Source records >>
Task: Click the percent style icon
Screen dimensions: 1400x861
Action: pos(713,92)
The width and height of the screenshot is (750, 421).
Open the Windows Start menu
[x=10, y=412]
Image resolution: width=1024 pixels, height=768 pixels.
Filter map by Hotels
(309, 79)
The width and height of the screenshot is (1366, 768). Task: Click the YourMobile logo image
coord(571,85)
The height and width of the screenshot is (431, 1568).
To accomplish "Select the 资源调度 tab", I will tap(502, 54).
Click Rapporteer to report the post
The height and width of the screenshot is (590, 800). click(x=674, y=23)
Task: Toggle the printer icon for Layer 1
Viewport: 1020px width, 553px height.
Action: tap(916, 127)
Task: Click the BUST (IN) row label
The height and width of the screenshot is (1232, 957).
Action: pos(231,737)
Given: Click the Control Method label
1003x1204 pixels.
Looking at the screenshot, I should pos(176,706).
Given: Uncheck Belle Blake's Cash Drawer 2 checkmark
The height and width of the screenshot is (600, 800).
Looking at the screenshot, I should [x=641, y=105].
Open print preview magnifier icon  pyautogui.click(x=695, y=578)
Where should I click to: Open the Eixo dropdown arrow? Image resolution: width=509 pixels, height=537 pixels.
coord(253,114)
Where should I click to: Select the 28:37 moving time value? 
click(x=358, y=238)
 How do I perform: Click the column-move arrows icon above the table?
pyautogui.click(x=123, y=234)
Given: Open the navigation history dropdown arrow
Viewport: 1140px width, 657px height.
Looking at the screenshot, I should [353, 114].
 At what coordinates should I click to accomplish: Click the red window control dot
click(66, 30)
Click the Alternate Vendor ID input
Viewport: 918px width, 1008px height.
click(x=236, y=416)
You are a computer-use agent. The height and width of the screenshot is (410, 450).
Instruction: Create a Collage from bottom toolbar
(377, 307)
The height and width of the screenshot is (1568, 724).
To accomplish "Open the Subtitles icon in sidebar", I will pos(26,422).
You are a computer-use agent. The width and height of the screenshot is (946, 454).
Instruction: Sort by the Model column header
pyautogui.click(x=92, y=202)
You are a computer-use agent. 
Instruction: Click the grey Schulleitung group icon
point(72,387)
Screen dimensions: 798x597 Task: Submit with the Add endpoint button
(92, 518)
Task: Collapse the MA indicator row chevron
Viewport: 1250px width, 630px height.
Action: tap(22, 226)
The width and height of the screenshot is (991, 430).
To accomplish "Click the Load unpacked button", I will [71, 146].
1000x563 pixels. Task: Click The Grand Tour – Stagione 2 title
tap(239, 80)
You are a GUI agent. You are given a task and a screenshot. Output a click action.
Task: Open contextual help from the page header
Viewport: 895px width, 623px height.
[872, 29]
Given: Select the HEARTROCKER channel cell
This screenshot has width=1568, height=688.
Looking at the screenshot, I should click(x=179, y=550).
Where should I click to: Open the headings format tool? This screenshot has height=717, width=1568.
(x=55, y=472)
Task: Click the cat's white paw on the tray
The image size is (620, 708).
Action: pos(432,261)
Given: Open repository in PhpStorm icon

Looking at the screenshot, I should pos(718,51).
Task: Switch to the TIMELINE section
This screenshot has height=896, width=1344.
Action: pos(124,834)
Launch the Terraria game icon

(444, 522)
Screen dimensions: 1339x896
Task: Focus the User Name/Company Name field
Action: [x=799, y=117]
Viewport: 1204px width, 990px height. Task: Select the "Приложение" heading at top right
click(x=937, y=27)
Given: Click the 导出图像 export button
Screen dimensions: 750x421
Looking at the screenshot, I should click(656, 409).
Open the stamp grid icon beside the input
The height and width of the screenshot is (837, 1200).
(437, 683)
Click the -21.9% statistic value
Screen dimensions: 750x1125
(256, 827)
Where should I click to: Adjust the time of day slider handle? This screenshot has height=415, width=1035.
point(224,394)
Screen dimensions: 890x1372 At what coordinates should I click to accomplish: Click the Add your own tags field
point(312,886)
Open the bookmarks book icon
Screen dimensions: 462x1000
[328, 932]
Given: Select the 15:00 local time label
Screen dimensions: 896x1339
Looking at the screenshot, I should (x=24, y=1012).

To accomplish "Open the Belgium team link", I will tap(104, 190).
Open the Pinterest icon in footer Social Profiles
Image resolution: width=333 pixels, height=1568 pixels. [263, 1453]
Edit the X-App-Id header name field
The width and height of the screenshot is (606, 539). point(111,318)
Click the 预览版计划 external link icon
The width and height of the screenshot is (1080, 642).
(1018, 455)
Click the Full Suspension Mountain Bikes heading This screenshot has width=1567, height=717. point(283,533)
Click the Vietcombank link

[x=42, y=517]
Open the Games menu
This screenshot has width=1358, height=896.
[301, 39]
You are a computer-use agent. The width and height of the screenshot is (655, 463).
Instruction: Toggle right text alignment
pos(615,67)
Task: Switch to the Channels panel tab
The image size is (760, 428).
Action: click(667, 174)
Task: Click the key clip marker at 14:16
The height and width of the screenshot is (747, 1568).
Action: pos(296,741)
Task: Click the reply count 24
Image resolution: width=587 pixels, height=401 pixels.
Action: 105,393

What you should do >>
Would you output the entire listing exactly as written?

Result of this exercise >>
Task: Click the percent style icon
Screen dimensions: 1400x861
Action: pos(713,92)
The width and height of the screenshot is (750, 421).
Open the Windows Start menu
[x=10, y=412]
Image resolution: width=1024 pixels, height=768 pixels.
Filter map by Hotels
(309, 79)
The width and height of the screenshot is (1366, 768). Task: Click the YourMobile logo image
coord(571,85)
The height and width of the screenshot is (431, 1568).
To accomplish "Select the 资源调度 tab", I will tap(502, 54).
Click Rapporteer to report the post
The height and width of the screenshot is (590, 800). click(x=674, y=23)
Task: Toggle the printer icon for Layer 1
Viewport: 1020px width, 553px height.
Action: tap(916, 127)
Task: Click the BUST (IN) row label
The height and width of the screenshot is (1232, 957).
Action: pos(231,737)
Given: Click the Control Method label
1003x1204 pixels.
Looking at the screenshot, I should pos(176,706).
Given: Uncheck Belle Blake's Cash Drawer 2 checkmark
The height and width of the screenshot is (600, 800).
Looking at the screenshot, I should [x=641, y=105].
Open print preview magnifier icon  pyautogui.click(x=695, y=578)
Where should I click to: Open the Eixo dropdown arrow? Image resolution: width=509 pixels, height=537 pixels.
coord(253,114)
Where should I click to: Select the 28:37 moving time value? 
click(x=358, y=238)
 How do I perform: Click the column-move arrows icon above the table?
pyautogui.click(x=123, y=234)
Given: Open the navigation history dropdown arrow
Viewport: 1140px width, 657px height.
Looking at the screenshot, I should [353, 114].
 At what coordinates should I click to accomplish: Click the red window control dot
click(66, 30)
Click the Alternate Vendor ID input
Viewport: 918px width, 1008px height.
click(x=236, y=416)
You are a computer-use agent. The height and width of the screenshot is (410, 450).
Instruction: Create a Collage from bottom toolbar
(377, 307)
The height and width of the screenshot is (1568, 724).
To accomplish "Open the Subtitles icon in sidebar", I will pos(26,422).
You are a computer-use agent. The width and height of the screenshot is (946, 454).
Instruction: Sort by the Model column header
pyautogui.click(x=92, y=202)
You are a computer-use agent. 
Instruction: Click the grey Schulleitung group icon
point(72,387)
Screen dimensions: 798x597 Task: Submit with the Add endpoint button
(92, 518)
Task: Collapse the MA indicator row chevron
Viewport: 1250px width, 630px height.
Action: tap(22, 226)
The width and height of the screenshot is (991, 430).
To accomplish "Click the Load unpacked button", I will [71, 146].
1000x563 pixels. Task: Click The Grand Tour – Stagione 2 title
tap(239, 80)
You are a GUI agent. You are given a task and a screenshot. Output a click action.
Task: Open contextual help from the page header
Viewport: 895px width, 623px height.
[872, 29]
Given: Select the HEARTROCKER channel cell
This screenshot has width=1568, height=688.
Looking at the screenshot, I should click(x=179, y=550).
Where should I click to: Open the headings format tool? This screenshot has height=717, width=1568.
(x=55, y=472)
Task: Click the cat's white paw on the tray
The image size is (620, 708).
Action: pos(432,261)
Given: Open repository in PhpStorm icon

Looking at the screenshot, I should pos(718,51).
Task: Switch to the TIMELINE section
This screenshot has height=896, width=1344.
Action: pos(124,834)
Launch the Terraria game icon

(444, 522)
Screen dimensions: 1339x896
Task: Focus the User Name/Company Name field
Action: [x=799, y=117]
Viewport: 1204px width, 990px height. Task: Select the "Приложение" heading at top right
click(x=937, y=27)
Given: Click the 导出图像 export button
Screen dimensions: 750x421
Looking at the screenshot, I should click(656, 409).
Open the stamp grid icon beside the input
The height and width of the screenshot is (837, 1200).
(437, 683)
Click the -21.9% statistic value
Screen dimensions: 750x1125
(256, 827)
Where should I click to: Adjust the time of day slider handle? This screenshot has height=415, width=1035.
point(224,394)
Screen dimensions: 890x1372 At what coordinates should I click to accomplish: Click the Add your own tags field
point(312,886)
Open the bookmarks book icon
Screen dimensions: 462x1000
[328, 932]
Given: Select the 15:00 local time label
Screen dimensions: 896x1339
Looking at the screenshot, I should (x=24, y=1012).

To accomplish "Open the Belgium team link", I will tap(104, 190).
Open the Pinterest icon in footer Social Profiles
Image resolution: width=333 pixels, height=1568 pixels. [263, 1453]
Edit the X-App-Id header name field
The width and height of the screenshot is (606, 539). point(111,318)
Click the 预览版计划 external link icon
The width and height of the screenshot is (1080, 642).
(1018, 455)
Click the Full Suspension Mountain Bikes heading This screenshot has width=1567, height=717. point(283,533)
Click the Vietcombank link

[x=42, y=517]
Open the Games menu
This screenshot has width=1358, height=896.
[301, 39]
You are a computer-use agent. The width and height of the screenshot is (655, 463).
Instruction: Toggle right text alignment
pos(615,67)
Task: Switch to the Channels panel tab
The image size is (760, 428).
Action: click(667, 174)
Task: Click the key clip marker at 14:16
The height and width of the screenshot is (747, 1568).
Action: pos(296,741)
Task: Click the reply count 24
Image resolution: width=587 pixels, height=401 pixels.
Action: 105,393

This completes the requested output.